Bass, Berry & Sims attorney Chris Lazarini analyzed whether a plaintiff who did not sign an arbitration agreement but who claimed to be the agent of the signatory to the arbitration agreement may be required to arbitrate his claims. Chris provided the analysis for Securities Litigation Commentator (SLC). The full text of the analysis is below and used with permission from the publication. If you would like to receive additional content from the SLC, please visit the SLC website to sign up for the newsletter.
Andrews vs. T.D. Ameritrade, Inc., No. 14-3466 (6th Cir., 12/30/14)
*A non-signatory to a pre-dispute arbitration agreement (PDAA) who holds himself out as the agent of the signatory to the PDAA is bound by the terms of the PDAA.

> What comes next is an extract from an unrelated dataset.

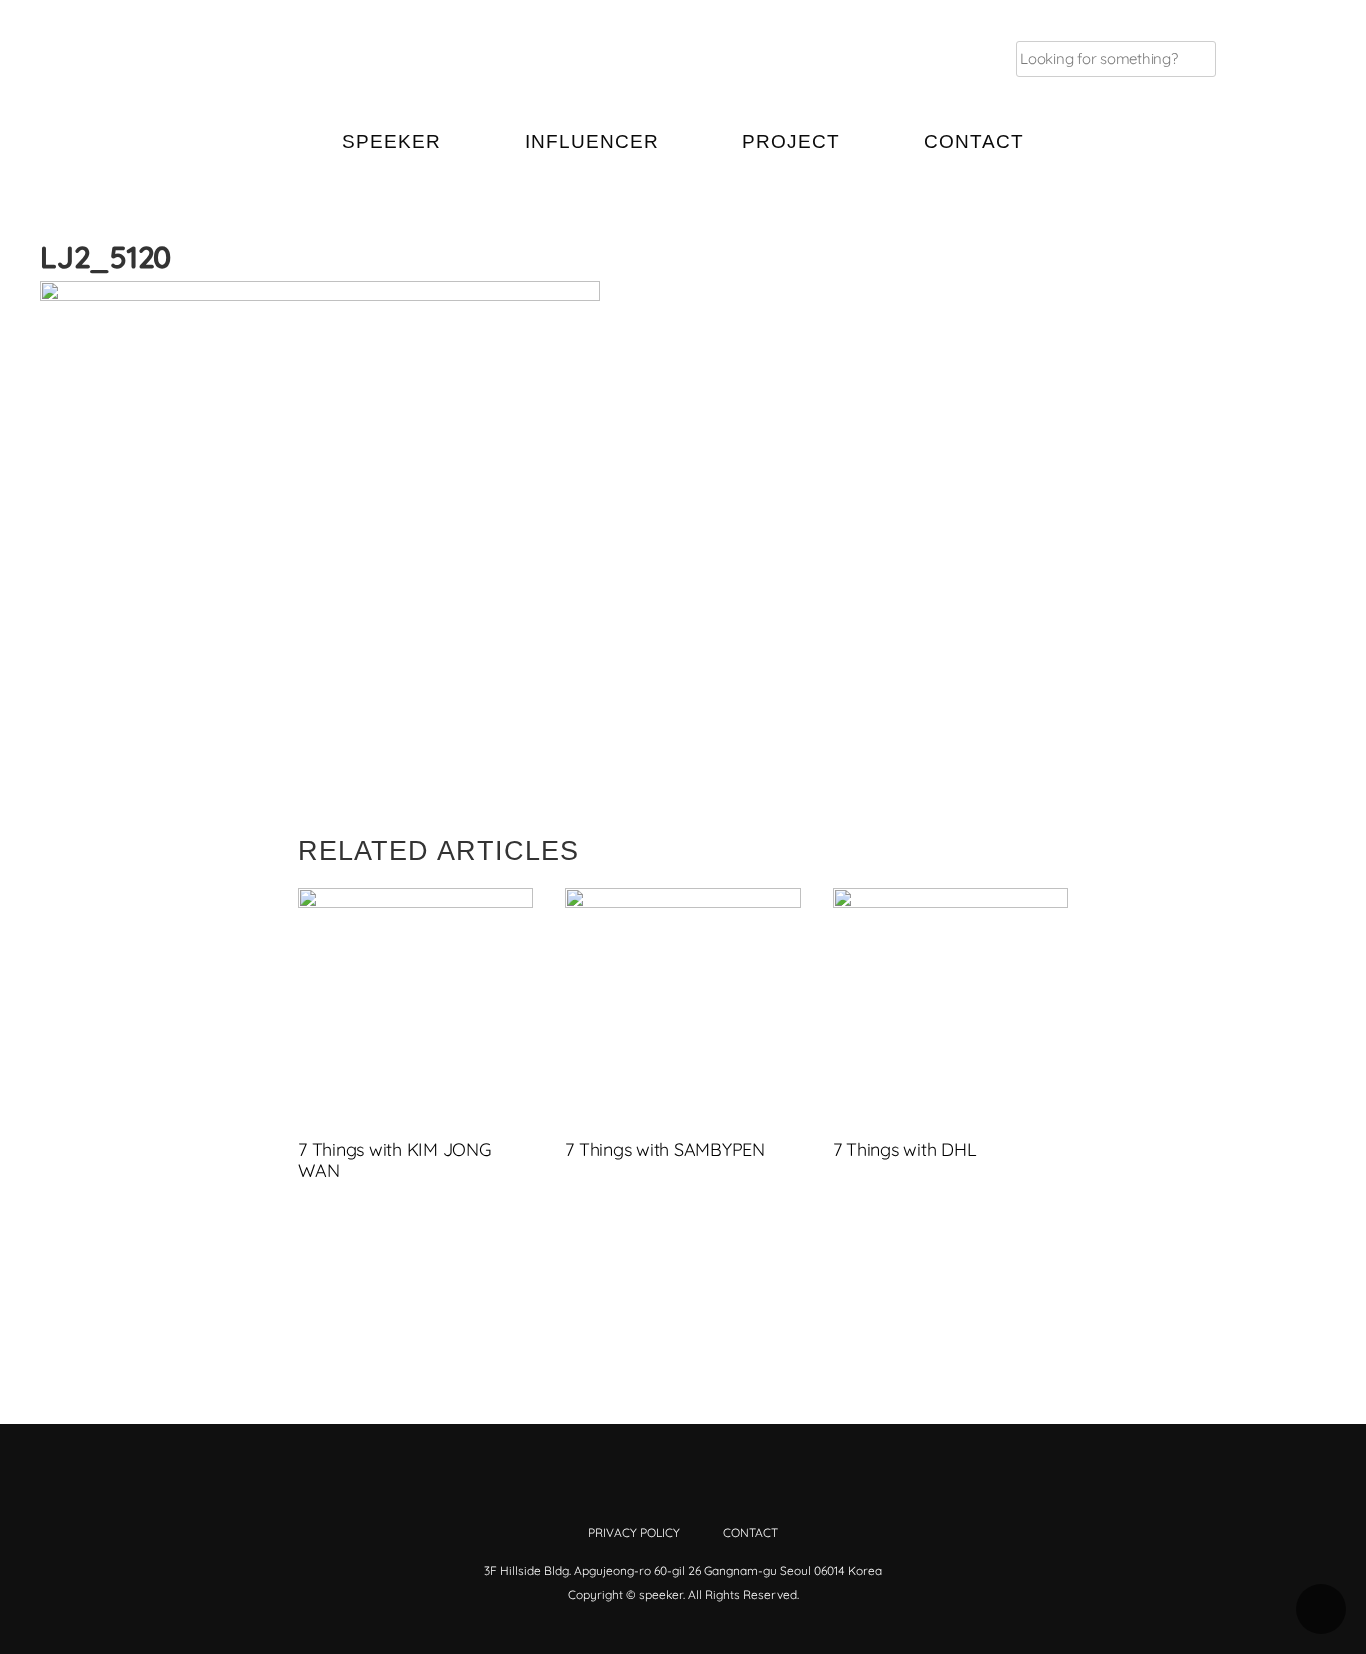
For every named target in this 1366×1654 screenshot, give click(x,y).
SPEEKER (391, 141)
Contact (974, 141)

**A defendant is not required to disclose its intent to compel arbitration in its notice of removal of a case from state to federal court.
Plaintiff sought to liquidate his adult son’s 401(k) account under authority purportedly granted to him by a Power of Attorney (POA) and Trading Authorization Agreement (TAA). Defendant refused to do so, however, advising Plaintiff that the POA had been revoked. Plaintiff then sought injunctive and other relief in a state court filing. Defendant removed the matter to the federal court, which denied Plaintiff’s request for injunctive relief, compelled arbitration and dismissed Plaintiff’s complaint (see SLA 2014-30).
Affirming the district court’s decision, the Sixth Circuit rejects all of Plaintiff’s arguments against compulsory arbitration. First, the Court states that, by holding himself out as the agent of his son, Plaintiff, although not a signatory to Defendant’s Client Agreement, is nevertheless bound by the terms of the PDAA in the agreement. The Court also points out that the TAA on which Plaintiff relies in support of his claim for control over the account also states that the Client Agreement is binding on the authorized agents. The Court finds, therefore, that Plaintiff cannot seek to enforce the power granted him by the TAA while simultaneously ignoring its arbitration clause.
Second, the Court rejects Plaintiff’s argument that the adequacy of the POA is a question of law that should be answered by a court, not arbitrators. The Court finds that, even if it is determined that the POA was adequate — an issue that is in dispute — questions regarding Defendant’s actions to confirm that its account holder’s wishes were followed fall within the broad scope of the PDAA.
Third, the Court rejects Plaintiff’s waiver argument, finding that Defendant was not required to disclose its intent to seek to compel arbitration in its Notice removing the matter to federal court. Similarly, the Court rejects Plaintiff’s arguments that the PDAA is unconscionable, finding that Plaintiff affirmatively sought to control his son’s account and willingly signed the TAA.
Finally, the Court rejects Plaintiff’s argument that the boilerplate PDAA is a contract of adhesion. The Court states that, because Plaintiff is a lawyer, he was not in a position of unequal bargaining power when he signed the TAA containing an arbitration provision.
Plaintiff also challenged the district court’s decision to dismiss his case instead of ordering a stay pending the outcome of the arbitration. The Court finds that, where there is nothing for the district court to do but execute the judgment, dismissal is the appropriate remedy.